It is woefully clear to those who live in Birmingham there is a serious problem with black on black crime. Particularly the killing of young black men. Many fear an entire generation of young men are being wiped out by their peers.
Sergeant Johnny Williams with the Birmingham police department says 13 black males between the ages 15 and 25 have been victims to homicide in 2013 alone. Police cannot can't fix this problem alone.
There are people out in the community working against violence. They say people can't wait for the big events; the marches, the rallies, the protests. It's the seemingly small steps that culminate in a big difference.
"I had several instances of counselors and different male help programs, not necessarily to keep me from falling off the tracks but just to be a guiding light," said Jordan Croft, a twenty-one year old sophomore at the University of West Alabama.
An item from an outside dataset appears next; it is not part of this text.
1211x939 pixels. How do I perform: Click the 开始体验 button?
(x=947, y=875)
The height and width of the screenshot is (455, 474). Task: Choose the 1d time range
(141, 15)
The Birmingham native says it's sad to come home and see the violence among young men his age.
"It's depressing. It suck honestly. I feel like the situation could be a lot better and handled a lot better," he said.
Croft says black males in their teens and twenties need to be exposed to possibilities beyond their own neighborhoods. Which is what he did today, at the Birmingham civil rights institute, Croft hosted a college prep seminar.
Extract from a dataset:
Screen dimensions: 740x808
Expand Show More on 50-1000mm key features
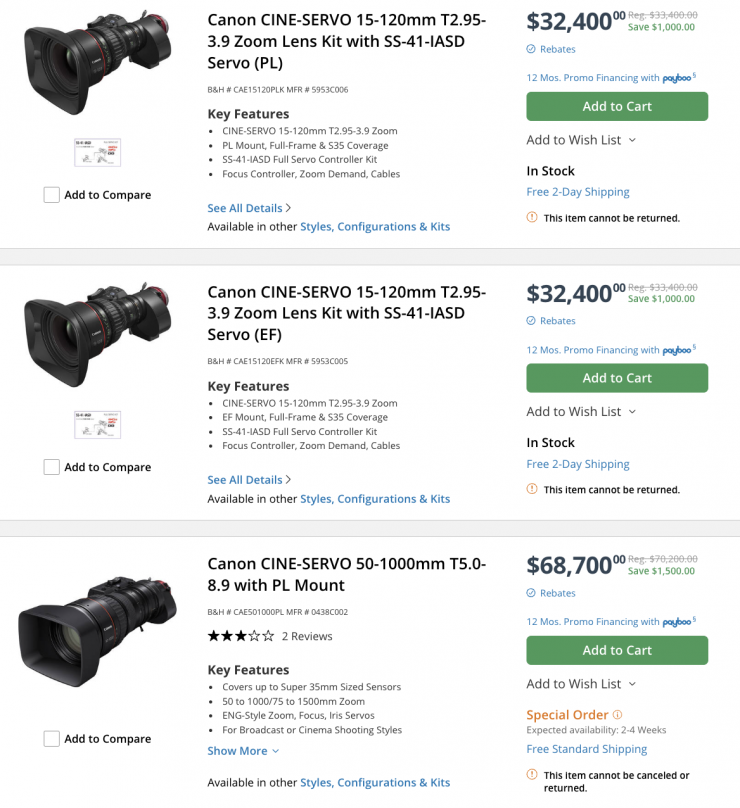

About half of the students in attendance were black males. Croft also acknowledges there is a need for people who have escaped a violent environment to tell others how to do it. People like Dwayne Thompson, founder of Youth Against Violence.
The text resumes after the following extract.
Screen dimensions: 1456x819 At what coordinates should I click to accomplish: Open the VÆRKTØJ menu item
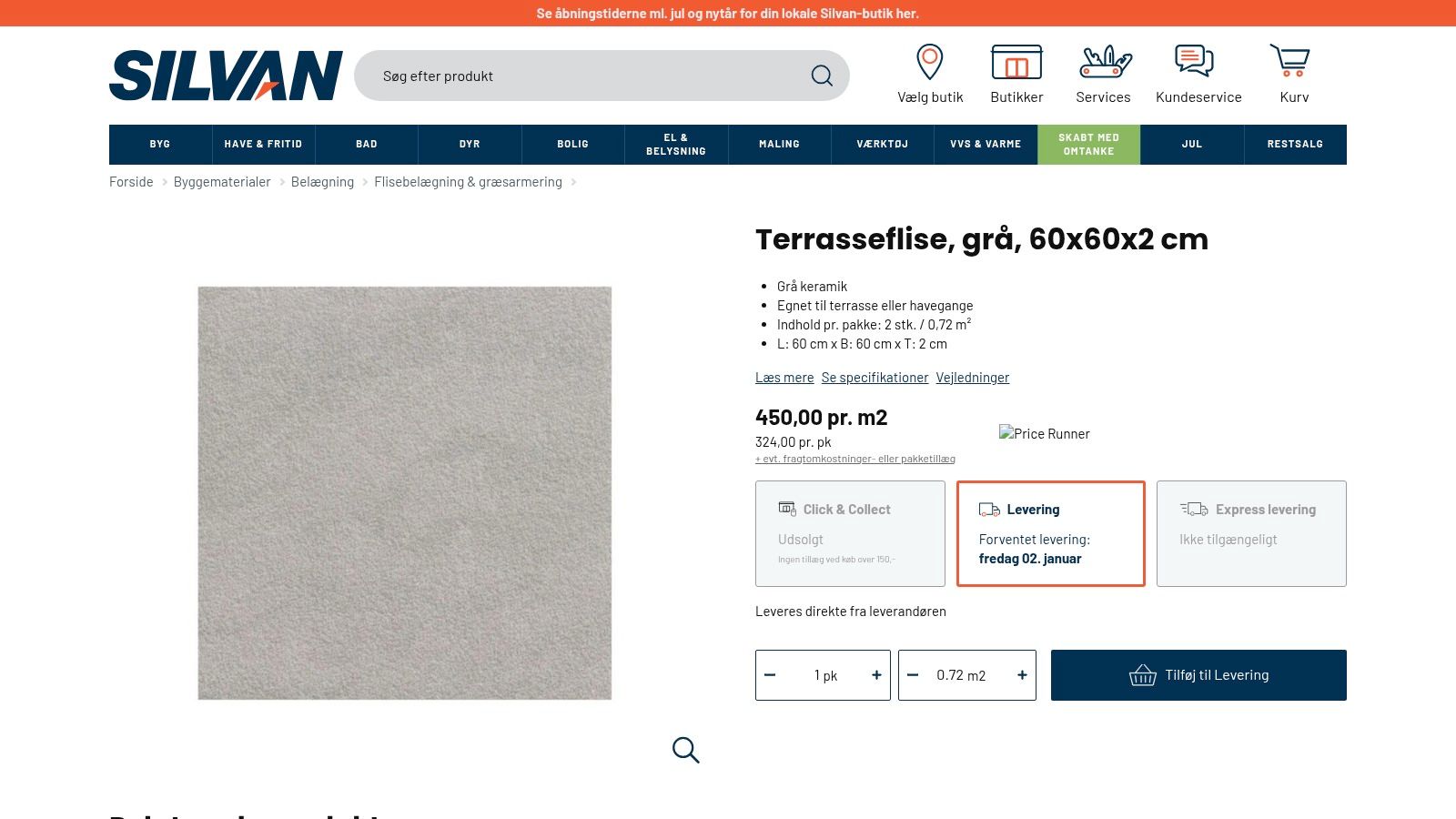click(883, 144)
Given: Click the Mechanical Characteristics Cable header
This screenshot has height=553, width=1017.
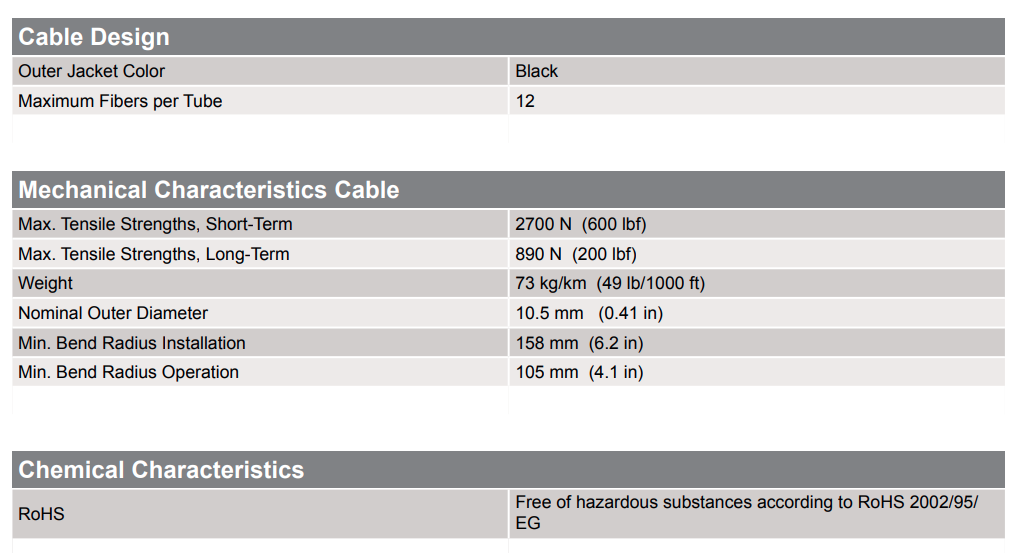Looking at the screenshot, I should (x=209, y=190).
"In the early nineties I buried more than forty of my friends, not people I didn't know that I lost to senseless violence. So I'm very familiar," said Thompson.
Thomspon says young men caught up in violence usually tell him they don't do better because they don't know any better.
"Most of the time it's their culture. It's all that they're doing. It's all that they've be taught. And you can't expect a person to respond to a situation that they have not been equipped to respond to," he said.
Thompson says he's been in touch with city leaders about starting a non-violence campaign at the start of this upcoming school year, and plans to have several activities throughout the year.